Ordonnances, financement des facs, pharmaciens...
Interpellée par le député (LR) Jean-Carles Grelier pour savoir si elle sera bien « au banc du gouvernement en première comme en seconde lecture pour l'examen de ce texte », la ministre, pressentie pour être tête de liste aux élections européennes a répondu… tout en esquivant la question : « Si j'ai accepté ce poste de ministre, c'est parce qu'il me semblait impératif de transformer notre système de santé. Ça a été une des raisons de mon engagement en politique […]. Ce projet de loi est issu de mon expérience professionnelle et les travaux des groupes de travail bien entendu, si je me suis engagée c'est pour le porter. Bien entendu, si je me suis engagée, c'est pour le porter », a-t-elle ajouté, sans préciser jusqu'à quand.
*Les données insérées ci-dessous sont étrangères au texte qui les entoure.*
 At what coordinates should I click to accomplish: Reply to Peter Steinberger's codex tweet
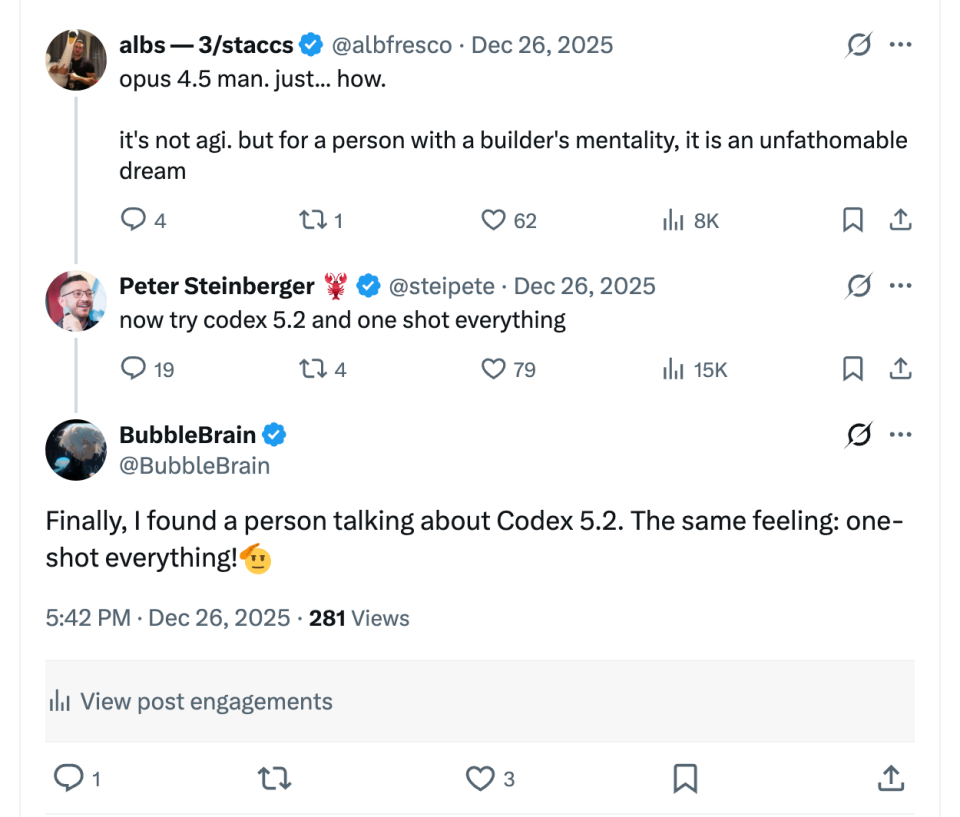[x=133, y=369]
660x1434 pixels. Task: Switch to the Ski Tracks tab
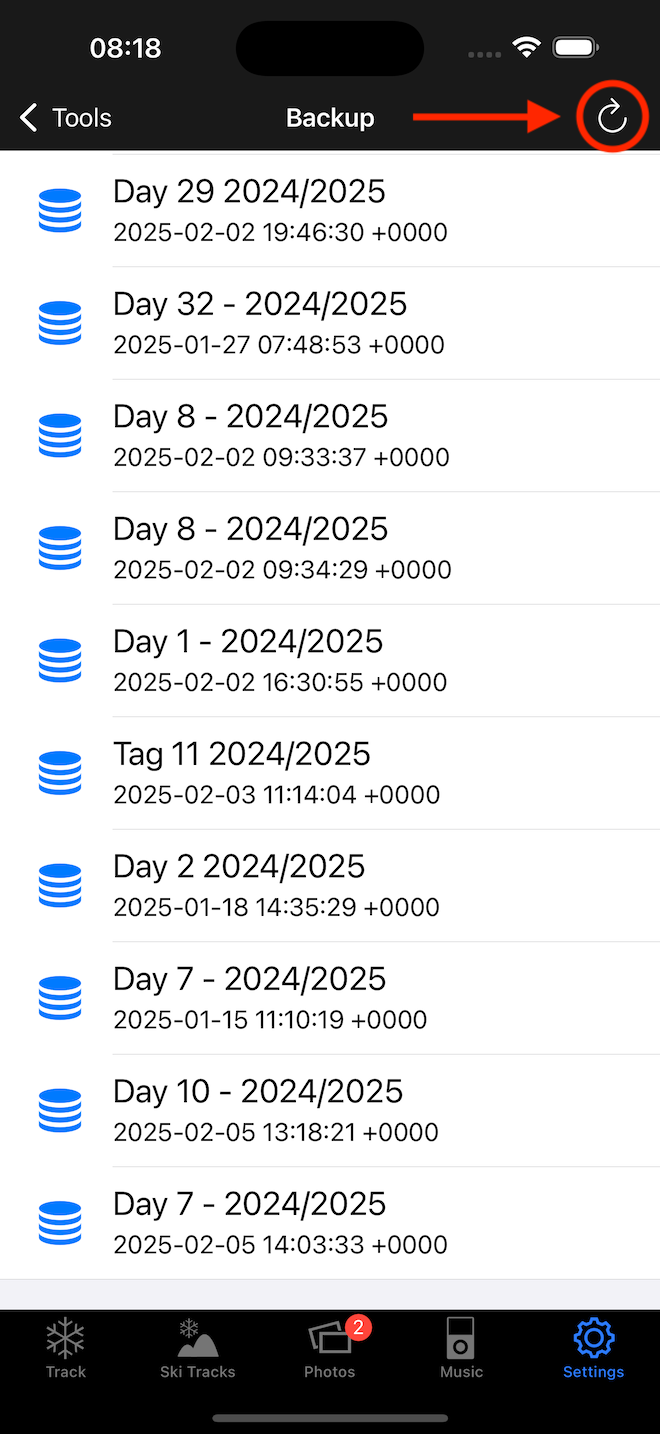[198, 1348]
Pour ce qui est du contenu du texte, la question du recours aux ordonnances (recertification des compétences des médecins, statut unique de PH, hôpitaux de proximité, régime des autorisations d'activités et des équipements lourds, e-prescription, cadre juridique de l'exercice coordonné, revue des missions des ARS) est immédiatement revenue sur le tapis.
C'est le rapporteur général du projet de loi, le Dr Thomas Mesnier, député LREM de la Charente, qui a ouvert le bal : « Pourriez-vous nous préciser les modalités de ratification des ordonnances ? Pensez-vous pouvoir transformer certaines d'entre elles en dur dans le texte ? Ce qui serait vu très favorablement par la commission. »
Ce recours aux ordonnances est vivement critiqué par les députés de gauche (Parti socialiste, La France insoumise et Gauche démocrate et républicaine), qui regrettent « le contournement parlementaire » sur des réformes de fond. « J'entends les craintes. L'objectif est d'avoir du temps pour approfondir avec les acteurs concernés pour certaines réformes qui nécessitent des concertations. Je m'engage à travailler avec les rapporteurs pour inscrire certaines dispositions dans la loi en fonction des avancées des travaux », a répondu la ministre.
Jeu de dupe
Si la plupart des députés ont salué la suppression du numerus clausus, « le texte reste flou » sur un certain nombre de points selon le Dr Jean-Pierre Door, député LR du Loiret. « Les facultés et les CHU auront-ils les moyens pour recevoir les étudiants ? Comment se fera la sélection ? », dit-il. « L'augmentation du nombre d'étudiants formés nécessitera des moyens supplémentaires. C'est bien prévu que cela se fasse selon les capacités d'accueil des établissements. C'est cela qui fixera réellement le nombre de médecins formés », a expliqué Frédérique Vidal, ministre de l'Enseignement supérieur.
Quid des hôpitaux de proximité ? Quelles sont leurs missions ? Pour Joël Aviragnet, député socialiste de la Haute-Garonne, c'est « un jeu de dupe ». « Il n'y a pas de création mais de déclassement des CHU », a-t-il ajouté. Droite dans ses bottes, Agnès Buzyn a affirmé qu'il n'y a pas « de cartographie hospitalière venue d'en haut ». « On fait confiance aux ARS, aux élus locaux, aux professionnels de santé pour proposer des projets cohérents en fonction des territoires. Ce projet de loi ne doit être trop normatif pour permettre à chaque territoire de faire émerger les projets qui lui ressemblent. L'idée est de laisser les territoires faire des propositions d'organisation en fonction des acteurs de terrain », a tenté de rassurer la locataire de Ségur.
Concernant la proposition contestée par les médecins du Dr Thomas Mesnier d'autoriser les pharmaciens à délivrer directement certains médicaments prescrits sur ordonnance, la ministre s'est montrée prudente. « Nous sommes favorables à un rôle renforcé des pharmaciens dans les parcours de santé [...] mais je crois que cette évolution des rôles en termes de prescription doit nécessiter encore un peu de travail », a-t-elle indiqué.